Reading text »
Start of Block
In March 2016, Guazi's Chengdu operation recorded monthly transaction value exceeding RMB 100 million, following the same milestone in Shanghai and Chongqing.

In October 2017, Guazi and the Maodou new-car platform were placed under Chehaoduo Group. The group announced that its Series B and B+ financing rounds had raised almost US$600 million from investors including DST Global, Capital Today, Bank of China Group Investment and Sequoia Capital China.

Guazi introduced its National Purchase Open Platform in September 2019, allowing third-party merchants to offer vehicles alongside inventory supplied through its existing channels.

In March 2023, Guazi upgraded to a third-party platform and began working with more than 10,000 certified used-car dealers. Its platform standards covered vehicle-condition disclosure, transaction support and after-sales protection.

Guazi participated in the Guangzhou International Automobile Exhibition in November 2024, where it presented used new energy vehicles. Jiemian News described the event as the first appearance by a used-car e-commerce platform at an international automobile exhibition.

A market-position statement published by Guazi named the company first in China by transaction volume for used new-energy vehicles. The statement covered transactions from 1 January to 31 December 2024 and excluded Hong Kong, Macau and Taiwan.

According to the company's international website, Guazi and its parent group have received approximately US$4 billion in financing. Investors listed by the company include the SoftBank Vision Fund, Sequoia Capital China, IDG Capital, Tencent Investment and H Capital.

Guazi subsequently expanded its international vehicle-sourcing services. In May 2026, Business Media Georgia reported that Auto Import Georgia, also known as AIG Cars, had become Guazi's official representative in Georgia, giving customers access to new and used vehicles from China as well as vehicle-inspection, transportation and purchasing support. A July 2026 report described AIG as Guazi's designated service partner in Georgia, providing market communication, buyer consultation, vehicle-information review and service coordination.

In Ghana, Guazi pursued a different operating model. Pulse Ghana reported in July 2026 that the company was investing in a directly operated local team to support Ghanaian buyers sourcing used vehicles from China.
==Features==
Platform model. Guazi uses several transaction structures. Its original C2C service connects individual sellers with individual buyers. Its later operations have included C2B auctions, in which privately sourced vehicles are offered to business buyers; a B2C open platform; and business-to-business services for dealers, importers and other commercial purchasers. When a vehicle is sourced from an individual owner, processed through the platform and supplied to a dealer or importer, the transaction chain can be described as a C2B2B-style arrangement. The mix of channels varies by service and market.

Vehicle display. Vehicle information is presented through searchable online listings. Listings may include photographs, video, specifications, pricing information and vehicle-condition reports. Physical retail locations have also been used for vehicle display, inspection and delivery.

Inspection process. Inspection is used to describe and grade vehicles before or during listing. Depending on the vehicle and service channel, the process may cover mechanical and safety systems, exterior and interior condition, and accident or flood history, with the findings recorded in a condition report.

Online transaction services. Users can search and compare vehicles online, communicate about vehicle condition, and proceed through fixed-price, direct-sale or auction-based channels where available. Related services may include payment and documentation coordination, financing, insurance, transportation, export procedures and market-specific logistics support.
End of Block
Your objective »
Return the passage of the Guazi text between "Inspection process. Inspection" and "market-specific logistics support.", inclusive, copied word for word.

[Items listed in a dataset]
Start of Block
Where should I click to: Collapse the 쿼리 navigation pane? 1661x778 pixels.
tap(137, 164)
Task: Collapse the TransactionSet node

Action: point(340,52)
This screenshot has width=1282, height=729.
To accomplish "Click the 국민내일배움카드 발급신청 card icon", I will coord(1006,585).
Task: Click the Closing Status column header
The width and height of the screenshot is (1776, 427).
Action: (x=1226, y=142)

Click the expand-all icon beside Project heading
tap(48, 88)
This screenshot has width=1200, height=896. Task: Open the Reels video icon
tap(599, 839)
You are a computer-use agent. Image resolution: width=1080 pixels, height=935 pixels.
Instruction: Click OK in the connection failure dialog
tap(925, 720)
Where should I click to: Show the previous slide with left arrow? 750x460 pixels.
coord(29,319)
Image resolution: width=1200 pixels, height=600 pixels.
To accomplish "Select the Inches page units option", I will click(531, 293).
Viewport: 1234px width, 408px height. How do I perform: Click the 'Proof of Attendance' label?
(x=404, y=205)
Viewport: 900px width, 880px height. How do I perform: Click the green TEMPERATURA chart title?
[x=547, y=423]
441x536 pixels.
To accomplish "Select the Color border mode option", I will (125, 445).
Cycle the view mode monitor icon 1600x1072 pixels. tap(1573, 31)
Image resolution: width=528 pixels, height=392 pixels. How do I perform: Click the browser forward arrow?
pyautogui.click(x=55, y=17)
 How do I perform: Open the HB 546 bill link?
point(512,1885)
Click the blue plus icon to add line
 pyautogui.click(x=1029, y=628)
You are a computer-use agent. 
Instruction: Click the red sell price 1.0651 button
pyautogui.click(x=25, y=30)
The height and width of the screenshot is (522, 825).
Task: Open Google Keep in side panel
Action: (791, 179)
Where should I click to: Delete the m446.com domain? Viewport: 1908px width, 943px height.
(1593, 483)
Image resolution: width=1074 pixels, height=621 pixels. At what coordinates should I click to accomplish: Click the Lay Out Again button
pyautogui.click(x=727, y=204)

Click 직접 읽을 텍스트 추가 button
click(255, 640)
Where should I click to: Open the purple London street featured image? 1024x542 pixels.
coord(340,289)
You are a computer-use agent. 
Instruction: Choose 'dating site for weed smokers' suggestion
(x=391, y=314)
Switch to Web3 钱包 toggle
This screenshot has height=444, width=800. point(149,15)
End of Block
Task response »
Inspection process. Inspection is used to describe and grade vehicles before or during listing. Depending on the vehicle and service channel, the process may cover mechanical and safety systems, exterior and interior condition, and accident or flood history, with the findings recorded in a condition report.

Online transaction services. Users can search and compare vehicles online, communicate about vehicle condition, and proceed through fixed-price, direct-sale or auction-based channels where available. Related services may include payment and documentation coordination, financing, insurance, transportation, export procedures and market-specific logistics support.